Pixel coordinate grounding data:
+ + + + +
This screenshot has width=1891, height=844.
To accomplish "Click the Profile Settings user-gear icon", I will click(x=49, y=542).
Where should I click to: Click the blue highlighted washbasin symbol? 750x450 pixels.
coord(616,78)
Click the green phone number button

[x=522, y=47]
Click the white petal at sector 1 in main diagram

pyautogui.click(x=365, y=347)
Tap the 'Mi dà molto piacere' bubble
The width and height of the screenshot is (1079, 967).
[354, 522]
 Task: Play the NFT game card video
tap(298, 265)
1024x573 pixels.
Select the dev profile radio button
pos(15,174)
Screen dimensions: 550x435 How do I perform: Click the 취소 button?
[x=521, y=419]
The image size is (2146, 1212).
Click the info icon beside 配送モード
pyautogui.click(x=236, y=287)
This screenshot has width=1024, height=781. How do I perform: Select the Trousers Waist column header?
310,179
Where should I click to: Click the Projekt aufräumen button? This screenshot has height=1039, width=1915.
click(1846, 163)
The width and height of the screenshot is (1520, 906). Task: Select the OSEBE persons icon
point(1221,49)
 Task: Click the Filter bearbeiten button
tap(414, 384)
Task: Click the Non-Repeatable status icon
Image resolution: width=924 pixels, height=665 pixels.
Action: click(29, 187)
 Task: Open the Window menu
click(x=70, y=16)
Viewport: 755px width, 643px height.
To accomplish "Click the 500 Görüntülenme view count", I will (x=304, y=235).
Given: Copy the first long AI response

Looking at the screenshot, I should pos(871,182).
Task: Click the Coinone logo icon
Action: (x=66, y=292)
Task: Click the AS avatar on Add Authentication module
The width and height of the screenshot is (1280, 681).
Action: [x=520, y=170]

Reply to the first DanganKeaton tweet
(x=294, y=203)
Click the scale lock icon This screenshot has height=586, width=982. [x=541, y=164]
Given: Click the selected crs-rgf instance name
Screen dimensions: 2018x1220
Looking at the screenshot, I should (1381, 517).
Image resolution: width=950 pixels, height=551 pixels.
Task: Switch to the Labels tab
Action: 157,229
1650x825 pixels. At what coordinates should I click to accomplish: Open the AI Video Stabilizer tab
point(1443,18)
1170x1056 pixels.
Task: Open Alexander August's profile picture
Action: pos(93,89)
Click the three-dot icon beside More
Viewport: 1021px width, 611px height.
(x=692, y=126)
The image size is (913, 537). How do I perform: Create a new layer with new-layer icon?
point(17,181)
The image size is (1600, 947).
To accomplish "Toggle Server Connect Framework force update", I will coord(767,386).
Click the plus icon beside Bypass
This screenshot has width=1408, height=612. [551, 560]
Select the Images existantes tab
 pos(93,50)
+ + + + +
→ Action item: Restate word for word the lines of the data above, starting at the line containing "Task: Click the AS" and ending at the line containing "Given: Click the", both included, and nothing more.

→ Solution to the exercise:
Task: Click the AS avatar on Add Authentication module
The width and height of the screenshot is (1280, 681).
Action: [x=520, y=170]

Reply to the first DanganKeaton tweet
(x=294, y=203)
Click the scale lock icon This screenshot has height=586, width=982. [x=541, y=164]
Given: Click the selected crs-rgf instance name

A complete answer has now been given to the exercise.